Yes Sir, + 100 , to dear Mr. Eldar and Dear Mr. neuroanatomist.
Yes, Please get Best of the Best and you will be very happy, But Buy the Cheap one, and The Cheapo stick with you in the Closet, You will never use again.
Surapon


----------



## igbass (Dec 1, 2013)

Much appreciated, all! Tripods are apparently way more complicated than I thought  Thankfully all the lenses I use now are light weight (50mm f1.4, 24-105mm f4, sigma 12-24mm), and my next purchases (I think) will be the 70-200mm and the 16-35mm, so I won't be shooting with heavy gear any time soon. 

Quick question: as far as plates are concerned, is it just Gitzo and Manfrotto that are proprietary? And does that mean if I get an Arca swiss plate I couldn't use it on a Gitzo or Manfrotto head? But I could get an Arca swiss plate and Arca swiss head and attach that do a Gitzo or Manfrotto set of legs?

Sorry for all the basic questions. Your help is appreciated.


----------



## dswtan (Dec 1, 2013)

A classic"right of passage" question!  This famous link doesn't seem to have been posted yet, and while getting dated, remains great for many of the general principles also mentioned in this thread: http://www.bythom.com/support.htm



igbass said:


> Quick question: as far as plates are concerned, is it just Gitzo and Manfrotto that are proprietary? And does that mean if I get an Arca swiss plate I couldn't use it on a Gitzo or Manfrotto head? But I could get an Arca swiss plate and Arca swiss head and attach that do a Gitzo or Manfrotto set of legs?

Stored records:
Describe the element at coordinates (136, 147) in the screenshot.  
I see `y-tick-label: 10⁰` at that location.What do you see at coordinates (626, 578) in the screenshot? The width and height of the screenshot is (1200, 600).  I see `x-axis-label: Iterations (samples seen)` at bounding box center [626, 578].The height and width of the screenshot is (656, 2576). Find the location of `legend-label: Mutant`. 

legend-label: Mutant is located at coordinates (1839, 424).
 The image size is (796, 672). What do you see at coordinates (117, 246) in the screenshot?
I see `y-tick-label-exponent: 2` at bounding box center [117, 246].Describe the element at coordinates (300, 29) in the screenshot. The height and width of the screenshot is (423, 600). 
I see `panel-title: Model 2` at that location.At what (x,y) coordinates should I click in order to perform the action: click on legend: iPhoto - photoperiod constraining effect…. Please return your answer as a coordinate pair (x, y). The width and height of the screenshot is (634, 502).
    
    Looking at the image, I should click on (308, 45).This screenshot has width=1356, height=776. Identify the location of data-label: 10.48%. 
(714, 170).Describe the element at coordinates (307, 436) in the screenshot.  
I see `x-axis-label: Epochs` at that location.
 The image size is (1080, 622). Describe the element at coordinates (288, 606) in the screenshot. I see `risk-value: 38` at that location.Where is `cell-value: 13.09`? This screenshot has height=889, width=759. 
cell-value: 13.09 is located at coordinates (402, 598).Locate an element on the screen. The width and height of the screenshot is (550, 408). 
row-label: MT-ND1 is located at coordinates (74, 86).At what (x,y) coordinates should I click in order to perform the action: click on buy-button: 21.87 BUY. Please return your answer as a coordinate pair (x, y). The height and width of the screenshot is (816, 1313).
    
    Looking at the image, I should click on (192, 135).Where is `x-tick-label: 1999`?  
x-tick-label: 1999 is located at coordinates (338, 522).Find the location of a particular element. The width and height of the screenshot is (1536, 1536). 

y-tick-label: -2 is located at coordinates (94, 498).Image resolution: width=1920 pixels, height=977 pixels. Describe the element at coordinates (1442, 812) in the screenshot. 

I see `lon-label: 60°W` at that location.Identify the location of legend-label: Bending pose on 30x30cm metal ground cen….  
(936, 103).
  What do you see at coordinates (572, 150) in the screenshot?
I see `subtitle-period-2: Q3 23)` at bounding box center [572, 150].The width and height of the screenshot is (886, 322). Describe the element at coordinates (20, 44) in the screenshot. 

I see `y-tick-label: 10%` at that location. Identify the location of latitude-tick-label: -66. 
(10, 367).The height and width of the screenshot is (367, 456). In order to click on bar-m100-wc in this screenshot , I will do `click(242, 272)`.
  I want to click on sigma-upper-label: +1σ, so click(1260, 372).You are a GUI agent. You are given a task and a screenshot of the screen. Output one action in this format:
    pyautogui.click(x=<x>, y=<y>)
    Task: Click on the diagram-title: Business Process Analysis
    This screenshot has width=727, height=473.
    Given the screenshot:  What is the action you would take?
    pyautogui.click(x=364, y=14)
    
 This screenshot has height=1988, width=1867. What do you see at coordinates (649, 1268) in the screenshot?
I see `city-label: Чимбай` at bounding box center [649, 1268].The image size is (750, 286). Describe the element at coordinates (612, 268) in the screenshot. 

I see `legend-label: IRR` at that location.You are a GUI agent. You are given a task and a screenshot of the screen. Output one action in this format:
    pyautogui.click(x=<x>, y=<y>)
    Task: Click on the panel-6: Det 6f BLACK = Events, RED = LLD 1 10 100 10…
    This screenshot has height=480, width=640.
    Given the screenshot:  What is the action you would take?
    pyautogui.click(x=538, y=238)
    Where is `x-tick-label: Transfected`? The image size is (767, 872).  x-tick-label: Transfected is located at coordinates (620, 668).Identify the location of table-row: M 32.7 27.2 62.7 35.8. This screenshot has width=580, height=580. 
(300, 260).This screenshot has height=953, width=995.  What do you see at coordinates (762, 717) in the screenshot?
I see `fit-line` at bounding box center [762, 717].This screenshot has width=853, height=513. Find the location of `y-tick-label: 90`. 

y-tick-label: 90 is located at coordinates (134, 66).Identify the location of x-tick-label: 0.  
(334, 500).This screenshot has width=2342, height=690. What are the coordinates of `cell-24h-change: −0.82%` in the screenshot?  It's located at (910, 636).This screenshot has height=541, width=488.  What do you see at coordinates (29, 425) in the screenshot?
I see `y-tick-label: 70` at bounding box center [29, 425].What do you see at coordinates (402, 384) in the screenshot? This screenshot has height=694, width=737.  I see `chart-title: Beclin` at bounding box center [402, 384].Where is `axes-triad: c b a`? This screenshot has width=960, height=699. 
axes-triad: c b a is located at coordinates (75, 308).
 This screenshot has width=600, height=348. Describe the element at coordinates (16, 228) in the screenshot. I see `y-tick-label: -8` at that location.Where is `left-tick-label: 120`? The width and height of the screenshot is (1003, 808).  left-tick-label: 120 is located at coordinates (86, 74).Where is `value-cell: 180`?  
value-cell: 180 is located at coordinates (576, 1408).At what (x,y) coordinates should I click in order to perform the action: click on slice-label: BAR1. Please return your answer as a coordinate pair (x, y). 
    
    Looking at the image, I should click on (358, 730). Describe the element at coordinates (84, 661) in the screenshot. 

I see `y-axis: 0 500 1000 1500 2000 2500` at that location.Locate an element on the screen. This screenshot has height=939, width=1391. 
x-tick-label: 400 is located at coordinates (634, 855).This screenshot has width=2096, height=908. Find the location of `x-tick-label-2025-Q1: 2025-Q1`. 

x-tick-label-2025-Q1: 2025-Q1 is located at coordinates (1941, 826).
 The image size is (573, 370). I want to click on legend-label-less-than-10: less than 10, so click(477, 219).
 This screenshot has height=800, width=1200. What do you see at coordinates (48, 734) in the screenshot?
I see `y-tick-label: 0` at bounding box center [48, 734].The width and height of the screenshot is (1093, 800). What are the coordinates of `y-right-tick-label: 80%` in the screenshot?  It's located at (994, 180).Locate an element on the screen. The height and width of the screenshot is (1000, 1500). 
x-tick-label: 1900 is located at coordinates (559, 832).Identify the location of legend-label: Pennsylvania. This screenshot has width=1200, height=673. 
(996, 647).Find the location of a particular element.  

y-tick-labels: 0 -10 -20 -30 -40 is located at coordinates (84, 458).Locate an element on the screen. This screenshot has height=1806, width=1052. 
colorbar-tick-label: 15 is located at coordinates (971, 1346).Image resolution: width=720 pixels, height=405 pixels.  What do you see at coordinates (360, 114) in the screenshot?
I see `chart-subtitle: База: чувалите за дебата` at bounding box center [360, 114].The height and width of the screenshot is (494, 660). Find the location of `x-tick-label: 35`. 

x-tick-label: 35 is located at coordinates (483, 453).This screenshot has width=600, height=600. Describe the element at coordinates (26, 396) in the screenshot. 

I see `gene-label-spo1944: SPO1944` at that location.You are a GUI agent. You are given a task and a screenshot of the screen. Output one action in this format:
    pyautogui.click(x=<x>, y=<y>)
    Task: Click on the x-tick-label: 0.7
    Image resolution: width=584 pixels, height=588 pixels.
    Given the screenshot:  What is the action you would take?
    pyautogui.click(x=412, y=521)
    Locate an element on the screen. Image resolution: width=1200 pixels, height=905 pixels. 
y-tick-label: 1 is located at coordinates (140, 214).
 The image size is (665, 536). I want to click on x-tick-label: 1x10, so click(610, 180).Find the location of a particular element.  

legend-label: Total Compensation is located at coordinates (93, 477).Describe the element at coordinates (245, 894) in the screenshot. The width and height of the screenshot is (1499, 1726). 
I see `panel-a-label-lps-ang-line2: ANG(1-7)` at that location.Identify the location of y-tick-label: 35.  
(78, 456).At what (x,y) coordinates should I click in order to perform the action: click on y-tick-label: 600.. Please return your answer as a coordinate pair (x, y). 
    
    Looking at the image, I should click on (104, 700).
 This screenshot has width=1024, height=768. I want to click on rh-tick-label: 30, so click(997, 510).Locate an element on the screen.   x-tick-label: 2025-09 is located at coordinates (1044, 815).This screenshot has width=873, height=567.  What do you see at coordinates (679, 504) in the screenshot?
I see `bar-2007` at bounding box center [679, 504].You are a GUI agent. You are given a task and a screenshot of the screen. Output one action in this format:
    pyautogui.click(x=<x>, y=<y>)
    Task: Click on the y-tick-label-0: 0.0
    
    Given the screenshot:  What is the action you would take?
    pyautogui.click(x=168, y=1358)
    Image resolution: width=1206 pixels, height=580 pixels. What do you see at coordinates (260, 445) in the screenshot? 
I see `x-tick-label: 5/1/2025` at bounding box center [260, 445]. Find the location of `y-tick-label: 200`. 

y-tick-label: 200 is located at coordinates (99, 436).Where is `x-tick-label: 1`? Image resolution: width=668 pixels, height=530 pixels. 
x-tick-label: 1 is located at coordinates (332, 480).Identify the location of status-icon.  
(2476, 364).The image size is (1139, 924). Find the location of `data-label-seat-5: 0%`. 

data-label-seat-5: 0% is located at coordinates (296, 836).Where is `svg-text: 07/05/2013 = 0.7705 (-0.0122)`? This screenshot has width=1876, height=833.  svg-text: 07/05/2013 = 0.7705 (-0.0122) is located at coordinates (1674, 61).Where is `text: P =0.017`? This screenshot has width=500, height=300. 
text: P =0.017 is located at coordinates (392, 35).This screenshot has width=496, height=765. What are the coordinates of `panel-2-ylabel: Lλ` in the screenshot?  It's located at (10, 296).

__Request A__: Name every lens that igbass says they currently use, according to the tripod forum thread.
__Request B__: In the tripod forum thread, which two brands does igbass ask about as possibly having proprietary plates?
__Request C__: Continue the tripod forum thread from its last line.

__Expected answer A__: 50mm f1.4, 24-105mm f4, sigma 12-24mm

__Expected answer B__: Gitzo and Manfrotto

__Expected answer C__:
Yes you can attach Arca-compatible heads to Gitzo/Manfrotto/RRS or whatever legs -- the connection between head and legs will either be a 1/4" or 3/8" thread, which are the industry standards -- sometimes both are options depending on the combination but do double-check for the combination you choose.


----------



## brad-man (Dec 1, 2013)

igbass said:


> Much appreciated, all! Tripods are apparently way more complicated than I thought  Thankfully all the lenses I use now are light weight (50mm f1.4, 24-105mm f4, sigma 12-24mm), and my next purchases (I think) will be the 70-200mm and the 16-35mm, so I won't be shooting with heavy gear any time soon.
> 
> Quick question: as far as plates are concerned, is it just Gitzo and Manfrotto that are proprietary? And does that mean if I get an Arca swiss plate I couldn't use it on a Gitzo or Manfrotto head? But I could get an Arca swiss plate and Arca swiss head and attach that do a Gitzo or Manfrotto set of legs?
> 
> Sorry for all the basic questions. Your help is appreciated.



As Neuro said, buy the legs and head separately. Buy a ball head that is already Arca-Swiss compatible. Gitzo and Manfrotto make excellent legs, but their heads are average and not worth the trouble of modifying. Any head will mount on any set of legs, so no compatibility issues there. I would suggest having a look at Sirui products. Both their heads and legs are well made and reasonably priced (particularly on ebay). You will want a camera plate that is custom made for your model of camera, but lens plates are universal and can be had at very reasonable prices (again, particularly on ebay).


----------



## dgatwood (Dec 1, 2013)

Zv said:


> For video you might want something else completely. I know nothing of video sorry. I think a 3 way panning type head might be better. (They suck for anything other than smooth panning though).



For video, you want pretty much the opposite of what you want for stills.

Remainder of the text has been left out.